Keeping Fraud in Check
Still, fraudsters are loyal to the tried and true. Even as check volumes decrease in the U.S., check fraud remains the reigning fraud champion.
"Traditional check fraud is the easiest form of fraud," says First Manhattan Consulting's Sussman. "There's still check kiting, check washing and the availability of good laser printers. ... You just need the check routing number and account number to get started [counterfeiting]."
The passage of Check 21 and the introduction of check imaging and remote deposit capture (RDC) may even have created opportunities for innovative criminals. "A lot of fraud is tied to Check 21 because of the reduction in physical check characteristics that occurs once the check is imaged," notes Michael Urban, senior director of fraud solutions at FICO (Minneapolis). "We get a lot of efficiencies from check imaging, but the fraud prevention part becomes trickier."
Tom Wills, senior analyst, risk, security and fraud, with Pleasanton, Calif.-based Javelin, agrees that new kinds of fraud have been introduced along with check truncation. "You might have low-resolution scanners at the point of sale," he explains. "Some paper checks are secured with an infrared watermark and special ink. All that protection goes away because the check scanner might not pick it up."
To prevent counterfeit and forged maker checks, KeyBank uses image-based check detection solutions from Bear, Del.-based Softpro. "This has reduced our false positives and is having a good impact from a client perspective," relates the bank's Twining. "It's a risk-scoring tool.
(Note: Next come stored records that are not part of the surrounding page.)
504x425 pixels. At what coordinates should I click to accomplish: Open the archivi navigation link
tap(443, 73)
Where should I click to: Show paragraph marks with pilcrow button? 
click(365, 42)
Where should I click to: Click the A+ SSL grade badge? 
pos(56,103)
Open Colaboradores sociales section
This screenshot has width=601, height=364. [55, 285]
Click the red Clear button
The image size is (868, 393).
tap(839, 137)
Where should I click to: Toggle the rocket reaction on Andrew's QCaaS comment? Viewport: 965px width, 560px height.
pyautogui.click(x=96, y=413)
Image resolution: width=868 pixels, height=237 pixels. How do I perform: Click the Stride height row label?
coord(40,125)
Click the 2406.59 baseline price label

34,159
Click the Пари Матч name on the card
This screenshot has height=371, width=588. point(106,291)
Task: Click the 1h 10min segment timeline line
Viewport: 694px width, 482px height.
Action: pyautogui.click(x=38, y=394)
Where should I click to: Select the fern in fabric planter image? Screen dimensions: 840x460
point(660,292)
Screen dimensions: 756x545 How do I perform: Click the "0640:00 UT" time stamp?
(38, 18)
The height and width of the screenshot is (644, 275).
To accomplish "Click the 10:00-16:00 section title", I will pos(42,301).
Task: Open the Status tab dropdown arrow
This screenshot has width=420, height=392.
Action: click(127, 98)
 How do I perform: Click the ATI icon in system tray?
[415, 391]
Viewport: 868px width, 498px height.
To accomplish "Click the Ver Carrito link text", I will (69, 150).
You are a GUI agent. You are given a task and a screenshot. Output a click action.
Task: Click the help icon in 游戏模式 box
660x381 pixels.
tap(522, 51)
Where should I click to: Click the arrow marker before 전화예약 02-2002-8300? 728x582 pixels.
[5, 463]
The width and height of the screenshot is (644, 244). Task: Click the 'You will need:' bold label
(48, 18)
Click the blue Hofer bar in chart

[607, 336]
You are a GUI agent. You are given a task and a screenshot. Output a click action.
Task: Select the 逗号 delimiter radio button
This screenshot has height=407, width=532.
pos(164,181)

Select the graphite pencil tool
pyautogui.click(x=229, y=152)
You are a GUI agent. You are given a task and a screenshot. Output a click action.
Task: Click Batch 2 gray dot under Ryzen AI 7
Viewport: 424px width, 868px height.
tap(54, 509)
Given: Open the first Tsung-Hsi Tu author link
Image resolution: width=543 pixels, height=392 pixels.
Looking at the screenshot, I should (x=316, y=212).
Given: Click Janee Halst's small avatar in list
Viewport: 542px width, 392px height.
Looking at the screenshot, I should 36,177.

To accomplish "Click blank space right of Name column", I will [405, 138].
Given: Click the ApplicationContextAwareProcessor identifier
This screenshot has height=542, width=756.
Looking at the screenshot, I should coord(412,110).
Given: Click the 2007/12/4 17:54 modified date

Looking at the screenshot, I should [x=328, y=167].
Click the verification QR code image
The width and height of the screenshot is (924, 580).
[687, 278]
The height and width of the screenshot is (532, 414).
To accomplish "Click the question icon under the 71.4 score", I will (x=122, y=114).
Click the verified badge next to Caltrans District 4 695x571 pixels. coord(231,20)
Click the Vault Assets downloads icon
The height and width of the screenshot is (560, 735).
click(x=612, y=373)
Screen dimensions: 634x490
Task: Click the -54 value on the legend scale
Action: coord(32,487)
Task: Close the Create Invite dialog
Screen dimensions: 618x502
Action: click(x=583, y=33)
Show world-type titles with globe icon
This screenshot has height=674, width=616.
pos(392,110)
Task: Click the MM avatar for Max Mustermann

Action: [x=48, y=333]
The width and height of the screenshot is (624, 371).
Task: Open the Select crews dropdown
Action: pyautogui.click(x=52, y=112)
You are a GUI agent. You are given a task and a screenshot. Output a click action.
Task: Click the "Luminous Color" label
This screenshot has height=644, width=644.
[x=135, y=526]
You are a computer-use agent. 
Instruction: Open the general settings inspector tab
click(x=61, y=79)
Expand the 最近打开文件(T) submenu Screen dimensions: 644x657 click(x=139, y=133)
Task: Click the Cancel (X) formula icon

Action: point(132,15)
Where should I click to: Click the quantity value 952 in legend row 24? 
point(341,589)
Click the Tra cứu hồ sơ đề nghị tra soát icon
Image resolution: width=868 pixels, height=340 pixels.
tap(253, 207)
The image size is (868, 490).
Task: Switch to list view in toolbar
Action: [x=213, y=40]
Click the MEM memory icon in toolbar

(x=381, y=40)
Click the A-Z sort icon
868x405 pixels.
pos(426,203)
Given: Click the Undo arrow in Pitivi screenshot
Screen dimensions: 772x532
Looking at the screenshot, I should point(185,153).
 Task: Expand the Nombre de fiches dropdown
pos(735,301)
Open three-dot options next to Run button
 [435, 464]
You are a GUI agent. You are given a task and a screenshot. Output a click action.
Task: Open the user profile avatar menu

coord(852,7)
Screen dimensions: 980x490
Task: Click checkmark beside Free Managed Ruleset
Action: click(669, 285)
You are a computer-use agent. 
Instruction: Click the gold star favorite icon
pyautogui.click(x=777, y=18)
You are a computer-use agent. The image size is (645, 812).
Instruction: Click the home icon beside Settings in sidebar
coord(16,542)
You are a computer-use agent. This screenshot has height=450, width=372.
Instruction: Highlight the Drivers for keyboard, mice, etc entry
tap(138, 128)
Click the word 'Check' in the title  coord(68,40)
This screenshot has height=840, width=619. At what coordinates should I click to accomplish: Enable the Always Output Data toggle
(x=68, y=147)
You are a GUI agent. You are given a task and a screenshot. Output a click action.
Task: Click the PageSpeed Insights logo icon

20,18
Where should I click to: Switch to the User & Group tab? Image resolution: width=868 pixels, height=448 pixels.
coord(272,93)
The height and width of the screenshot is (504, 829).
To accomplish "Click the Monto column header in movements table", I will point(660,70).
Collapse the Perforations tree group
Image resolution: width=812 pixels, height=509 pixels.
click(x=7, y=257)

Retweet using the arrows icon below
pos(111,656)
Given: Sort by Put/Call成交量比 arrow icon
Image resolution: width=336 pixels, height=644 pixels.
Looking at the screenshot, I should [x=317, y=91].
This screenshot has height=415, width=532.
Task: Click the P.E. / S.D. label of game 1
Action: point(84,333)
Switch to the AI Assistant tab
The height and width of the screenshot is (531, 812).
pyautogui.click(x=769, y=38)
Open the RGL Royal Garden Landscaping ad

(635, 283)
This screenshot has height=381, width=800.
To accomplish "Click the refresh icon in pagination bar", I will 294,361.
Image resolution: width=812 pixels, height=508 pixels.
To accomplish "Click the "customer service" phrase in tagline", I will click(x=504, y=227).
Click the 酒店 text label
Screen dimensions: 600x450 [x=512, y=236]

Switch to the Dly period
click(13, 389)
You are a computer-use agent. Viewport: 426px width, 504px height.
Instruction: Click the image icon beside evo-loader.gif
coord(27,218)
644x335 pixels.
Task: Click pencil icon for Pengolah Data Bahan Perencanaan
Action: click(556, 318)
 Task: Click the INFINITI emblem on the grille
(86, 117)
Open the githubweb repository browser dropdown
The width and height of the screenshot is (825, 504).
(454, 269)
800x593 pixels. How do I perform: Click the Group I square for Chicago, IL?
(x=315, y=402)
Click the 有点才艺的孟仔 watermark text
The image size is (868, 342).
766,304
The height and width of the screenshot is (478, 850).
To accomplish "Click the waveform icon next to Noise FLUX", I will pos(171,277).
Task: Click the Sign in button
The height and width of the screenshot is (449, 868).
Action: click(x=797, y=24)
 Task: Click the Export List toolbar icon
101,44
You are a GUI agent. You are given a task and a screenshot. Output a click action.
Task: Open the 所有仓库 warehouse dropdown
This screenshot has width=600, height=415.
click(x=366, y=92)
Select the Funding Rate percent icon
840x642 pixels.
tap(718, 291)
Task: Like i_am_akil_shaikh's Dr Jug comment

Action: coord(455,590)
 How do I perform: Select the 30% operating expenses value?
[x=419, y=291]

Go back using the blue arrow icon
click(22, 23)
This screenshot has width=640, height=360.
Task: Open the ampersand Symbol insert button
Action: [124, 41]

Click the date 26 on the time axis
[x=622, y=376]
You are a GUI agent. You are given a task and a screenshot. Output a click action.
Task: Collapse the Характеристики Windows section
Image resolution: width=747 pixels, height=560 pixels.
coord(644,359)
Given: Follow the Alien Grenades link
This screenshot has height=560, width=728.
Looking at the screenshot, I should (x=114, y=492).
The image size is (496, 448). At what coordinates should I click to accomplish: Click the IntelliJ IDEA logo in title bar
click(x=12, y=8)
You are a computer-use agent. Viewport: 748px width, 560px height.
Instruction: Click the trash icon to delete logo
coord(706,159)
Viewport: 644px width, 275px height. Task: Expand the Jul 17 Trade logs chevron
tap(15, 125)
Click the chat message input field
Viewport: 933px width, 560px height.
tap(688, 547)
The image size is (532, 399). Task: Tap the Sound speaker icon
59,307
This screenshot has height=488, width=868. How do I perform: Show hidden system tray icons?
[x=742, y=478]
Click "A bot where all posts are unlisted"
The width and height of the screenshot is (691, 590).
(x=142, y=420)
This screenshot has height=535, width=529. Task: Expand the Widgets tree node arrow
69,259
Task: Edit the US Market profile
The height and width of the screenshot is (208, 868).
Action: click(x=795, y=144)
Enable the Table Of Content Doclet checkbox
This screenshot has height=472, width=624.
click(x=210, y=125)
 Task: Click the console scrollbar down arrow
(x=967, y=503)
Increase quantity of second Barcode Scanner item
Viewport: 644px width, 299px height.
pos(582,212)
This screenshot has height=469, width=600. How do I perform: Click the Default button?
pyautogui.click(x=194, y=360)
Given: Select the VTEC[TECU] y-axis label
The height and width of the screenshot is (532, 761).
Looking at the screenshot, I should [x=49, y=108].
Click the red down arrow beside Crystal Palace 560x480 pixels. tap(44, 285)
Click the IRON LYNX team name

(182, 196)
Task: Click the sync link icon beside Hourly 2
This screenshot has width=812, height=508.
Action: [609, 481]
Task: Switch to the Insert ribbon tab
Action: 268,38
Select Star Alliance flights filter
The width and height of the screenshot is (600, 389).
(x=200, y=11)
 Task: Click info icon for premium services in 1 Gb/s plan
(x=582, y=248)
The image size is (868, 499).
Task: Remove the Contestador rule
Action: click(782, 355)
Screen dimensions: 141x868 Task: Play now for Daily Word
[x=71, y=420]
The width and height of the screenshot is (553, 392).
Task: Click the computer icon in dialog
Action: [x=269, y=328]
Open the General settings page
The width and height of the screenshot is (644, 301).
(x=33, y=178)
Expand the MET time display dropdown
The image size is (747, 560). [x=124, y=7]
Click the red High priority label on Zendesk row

We can call the client even before a check posts to a consumer account."
But even automated clearing house (ACH) payments -- which historically were a means to enable recurring credits generated by the government or commercial interests and were considered secure -- may not be entirely safe now that ACH debit has become prevalent for Internet- and phone-based payments. "ACH is known for being secure," states Lars Skari, partner and practice manager for banking and capital markets with Infosys Consulting, a division of Infosys Technologies (Bangalore). "But there's potential for some sophisticated fraud activity here because you can now authorize ACH debits on the Web or phone."
According to Aaron McPherson, practice director, payments and security, for Framingham, Mass.-based Financial Insights, ACH fraud has not been a significant concern and ACH fraud numbers are holding steady. "But does that mean ACH is secure, or are we not catching it?" he asks.
McPherson says the vendors he has spoken to aren't reporting much demand among banks for ACH-monitoring solutions. "Bankers seem confident in the security of the ACH system," he reports. But, "With ACH you just transmit the item transit number and the account number. This information is on checks," McPherson notes, suggesting that this opens an opportunity for fraud.
Adds Robert Jones, a senior consultant with the fraud practice at Santa Fe, N.M.-based The Santa Fe Group, "At least with a card, you know there's a certain amount of monitoring and funds. With a checking account number, you don't know if the number really exists at all. It's a Wild West scenario."